In April, White House Chief of Staff Ron Klain said in an interview that the president had asked the Department of Education to prepare a memo on the legal feasibility of canceling student debt through the executive branch alone. When asked whether the president was exploring canceling up to $50,000 in loans per borrower, Klain did not confirm or deny the amount. “Hopefully, we’ll see that in the next few weeks,” he said.
Six months have passed since that interview, the progressives noted — but the memo has still yet to materialize.
“With over six months having passed since that interview and only four months of pandemic forbearance left, borrowers are anxiously awaiting the administration’s actions,” the lawmakers wrote. “The time has come to release the memo and cancel student debt.”
They then gave Biden a deadline to release the memo by October 22, or two weeks from Friday.
The letter, which was first obtained by Politico, is signed by members of the progressive “Squad,” including Representatives Alexandria Ocasio-Cortez (D-New York), Cori Bush (D-Missouri) and Jamaal Bowman (D-New York). Their statement comes as the Education Department overhauls the student loan forgiveness program for public workers, which has long been plagued by bureaucracy and red tape.
Due to the pandemic, student debt repayment has been paused through January of next year. But the Education Department says that August’s extension of the pause will be the last one.
The letter warns of the financial turmoil on the horizon when debt payments resume. “The resumption of payments on federally-held student loans weighs heavily on tens of millions of borrowers,” the lawmakers wrote. “Forty-five million student debtors collectively owe $1.8 trillion of student debt, a sum almost equivalent to the $1.9 trillion the world’s billionaires made in 2020 alone. While the rich have gotten richer, the economic harm of the pandemic has not subsided for ordinary Americans.”
The unreleased memo is supposed to include the Biden administration’s view on the legality of the issue — but legal scholars have said that the president has the broad authority to cancel student loans, progressives have pointed out. Law experts at the Legal Services Center of Harvard Law School wrote last month that legal frameworks allow for Biden to implement loan forgiveness; other legal experts are either confident that it’s possible, or say that even if the law is murky, Biden should try it anyway because Congress hasn’t taken action.

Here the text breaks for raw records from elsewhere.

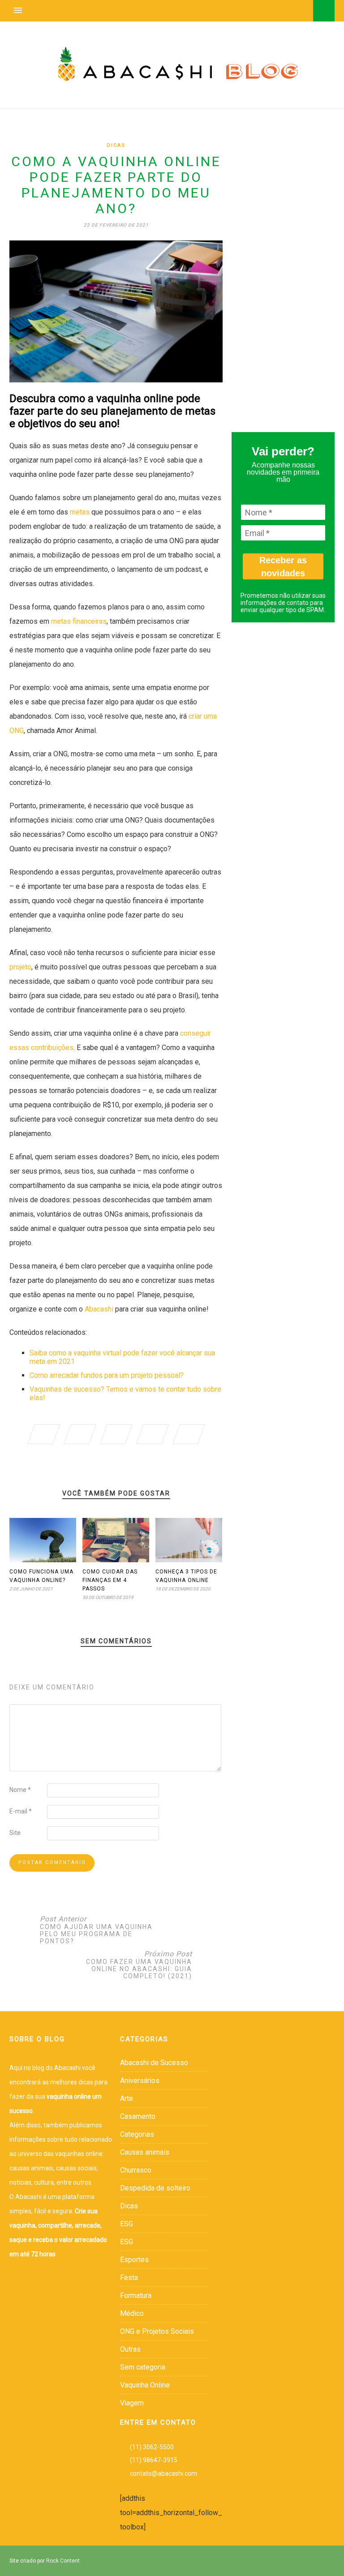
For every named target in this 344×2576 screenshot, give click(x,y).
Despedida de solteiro (155, 2188)
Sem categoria (142, 2367)
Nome (20, 1789)
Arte (126, 2098)
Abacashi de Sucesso (154, 2062)
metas (80, 512)
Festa (129, 2277)
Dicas (116, 145)
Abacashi (99, 1309)
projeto (20, 967)
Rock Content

On the campaign trail, Biden promised to cancel $10,000 of student debt for borrowers. Lawmakers like Senate Majority Leader Chuck Schumer (D-New York) and Sen. Elizabeth Warren (D-Massachusetts) have called for up to $50,000 in cancellations, which would relieve many borrowers of their loans altogether.
Advocates for student loan forgiveness argue that making sweeping debt cancelations would have a tremendously positive impact on the economy, which is especially critical during the pandemic. Some economists have said that if all student loan debt were forgiven, it would be equivalent to giving around $3,000 each year to the approximately 42 million student loan borrowers. Warren has pointed out that canceling $50,000 in loans per borrower would result in a higher Gross Domestic Product (GDP), as well as higher homeownership and job creation rates.

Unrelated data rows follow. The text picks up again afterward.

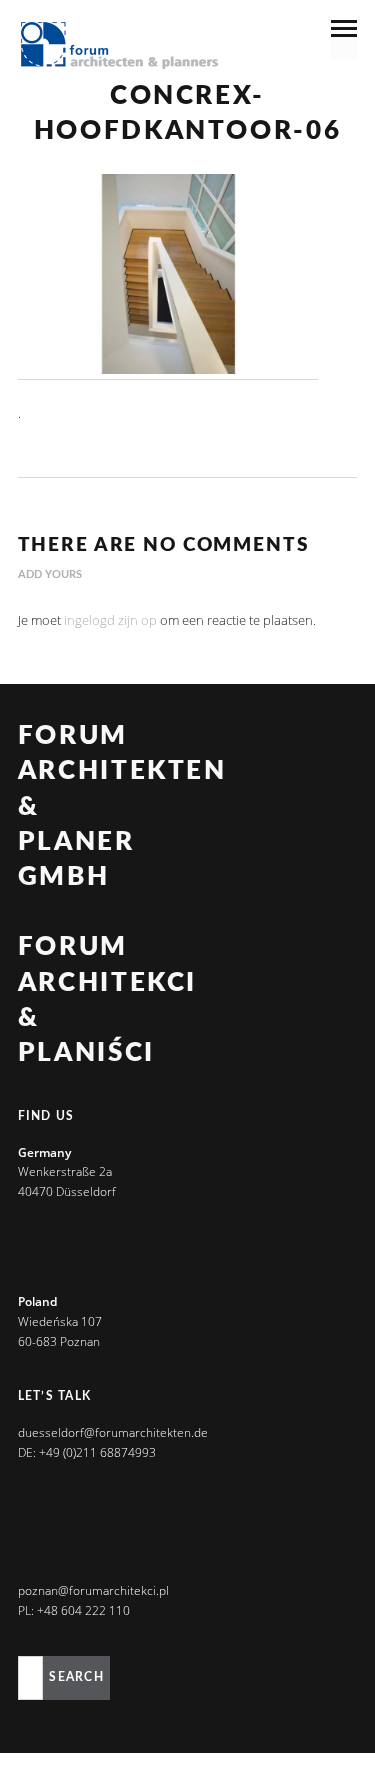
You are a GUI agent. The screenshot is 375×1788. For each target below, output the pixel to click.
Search (76, 1677)
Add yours (50, 574)
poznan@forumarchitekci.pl (93, 1590)
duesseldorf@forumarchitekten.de (113, 1432)
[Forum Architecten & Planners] (120, 47)
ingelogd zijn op (110, 620)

Student debt forgiveness would also have a vastly transformative impact on borrowers’ lives. Borrowers say they would be able to save money for emergencies, retirement or housing, and that they would spend more on household needs like food, appliances or entertainment.
The lawmakers pointed out that student loan debt “significantly reinforces inequality” — and therefore enacting debt forgiveness would also be a means of advancing racial justice.
“Two thirds of all student debt is held by women, with Black women the most burdened of all. Twenty years after starting college the average white student owes 6 percent of what they originally borrowed, around $1,000, while the average Black student still owes 95 percent, around $18,500,” they wrote. “Canceling all student debt would narrow the racial wealth gap among young Americans by more than half.”